The complexity of the cellular neighborhood can be appreciated with two examples applied to a melanoma tumor sample. The first example is RCN9, which captures the tumor-stromal interface, highlighted in red, enabling us to explore the types of cells present in this region. Through the analysis, we found that the majority of cells present in the tumor-stromal interface were activated myeloid cells. The second example is RCN5, highlighted in yellow, which we identified as an immunosuppressive niche with functional significance. The LDA method allows us to identify such regions of interest and investigate the cellular composition and interactions within them.
SCIMAP: Spatial Single-Cell Analysis Toolkit: Scimap is a software toolkit that can effectively analyze spatial molecular data in a scalable manner. Its underlying framework is capable of processing various types of spatial datasets mapped to XY coordinates. The toolkit is built on the anndata framework, which facilitates easy integration with other widely used single-cell analysis toolkits. Scimap offers a broad range of functionalities including preprocessing, phenotyping, visualization, clustering, spatial analysis, and differential spatial testing. Its Python-based implementation is highly efficient, enabling the analysis of large datasets that contain millions of cells.
GATOR: A scalable framework for automated processing of highly multiplexed tissue images: Multiplexed imaging has greatly improved our understanding of spatial biology and cell communication networks in tissue development and diseases. But the challenge of scalable application remains due to the need for human involvement. We created GATOR, a computational framework that combines deep learning and statistical approaches to pre-process and phenotype single cells without human intervention. GATOR accurately learns intercellular protein expression patterns and can handle artifactual images. An end-to-end Python implementation of GATOR is available, making it easier to apply spatial biology in large-scale clinical and research settings.
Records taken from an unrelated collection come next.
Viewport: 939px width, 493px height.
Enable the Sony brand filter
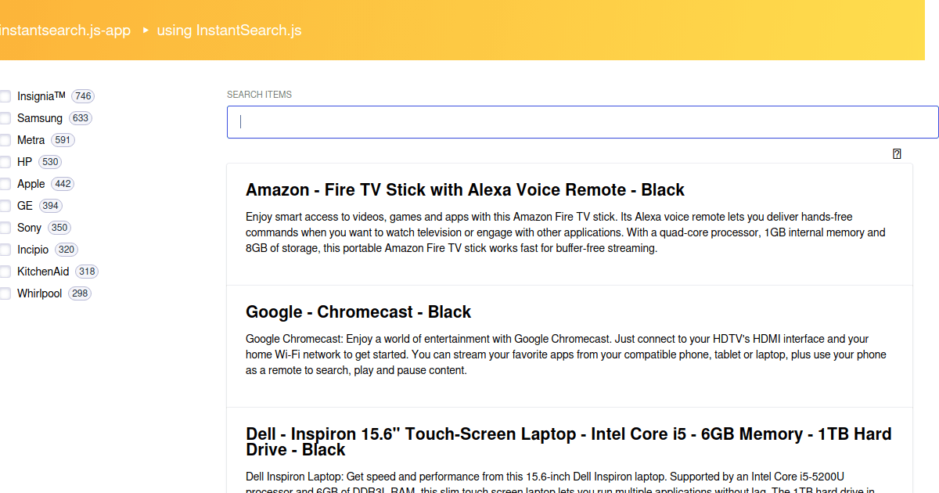click(x=5, y=227)
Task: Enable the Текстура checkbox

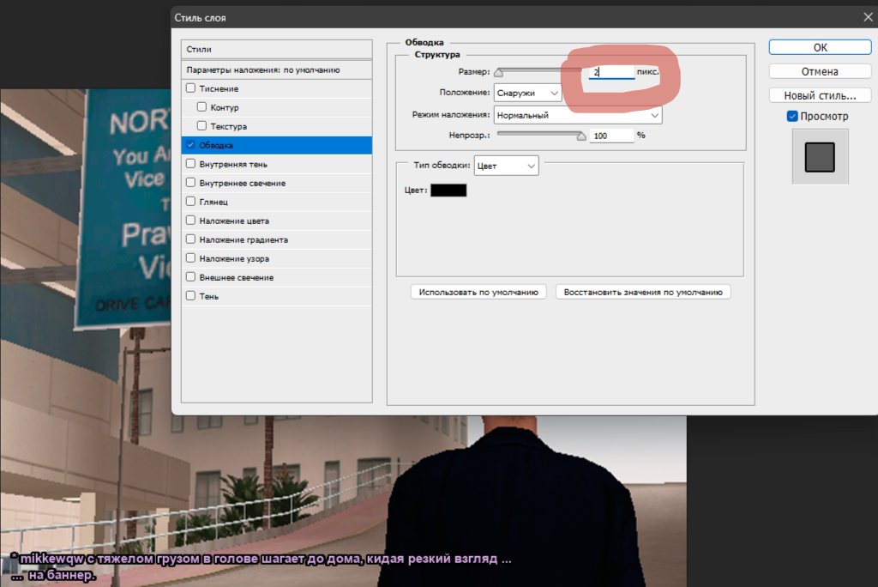Action: point(202,125)
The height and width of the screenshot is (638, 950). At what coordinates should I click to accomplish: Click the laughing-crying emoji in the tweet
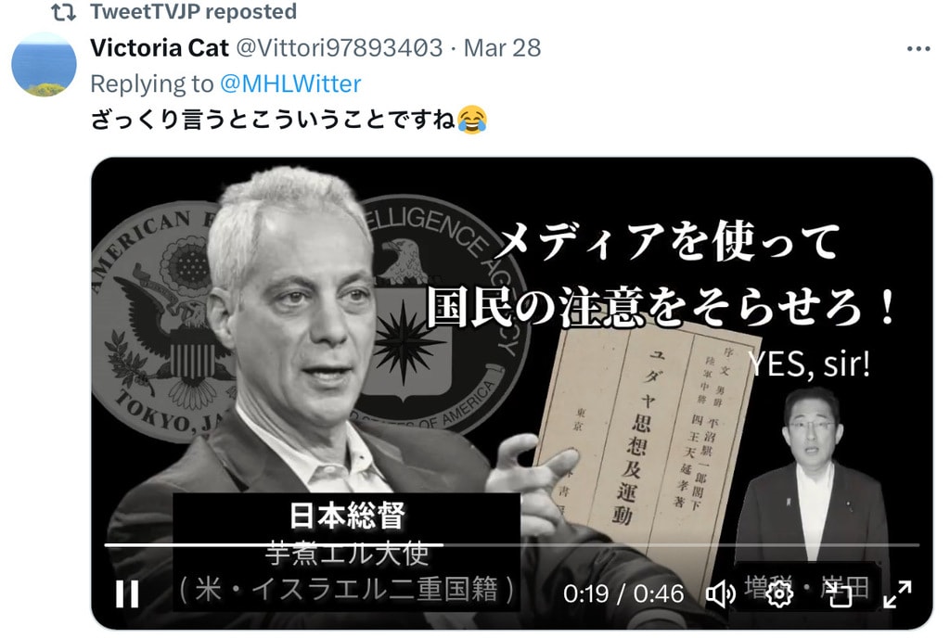(x=472, y=120)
Recent advances in multiplexed imaging have enabled the visualization of the tumor microenvironment with subcellular resolution, providing new opportunities to study the complex interactions between different cell types in 3D. In this context, we are developing new techniques to reconstruct and analyze the 3D structure of the tumor microenvironment in melanoma patient samples. Our approach allow us to study the spatial organization and interactions of various cells in the tumor. By leveraging the power of multiplexed imaging, we hope to gain a more comprehensive understanding of the tumor microenvironment at sub cellular resolution.
PD1-PDL1 interaction: In the early stages of tumor development, we observed an immune-suppressive interaction between PDL1 ligands on macrophages and dendritic cells, and PD1 positive T cells. We found that PDL1 positivity on myeloid cells was spatially limited to those in close proximity to the tumor, creating a wall-like structure between killer T cells and tumor cells. This arrangement is believed to establish a highly localized immune suppressive microenvironment that shields vulnerable tumor cells from cytotoxic T cell attacks. The image illustrates the ligand-receptor interaction between PDL1+ macrophages and PD1+ T cells at the boundary between tumor cells and stroma.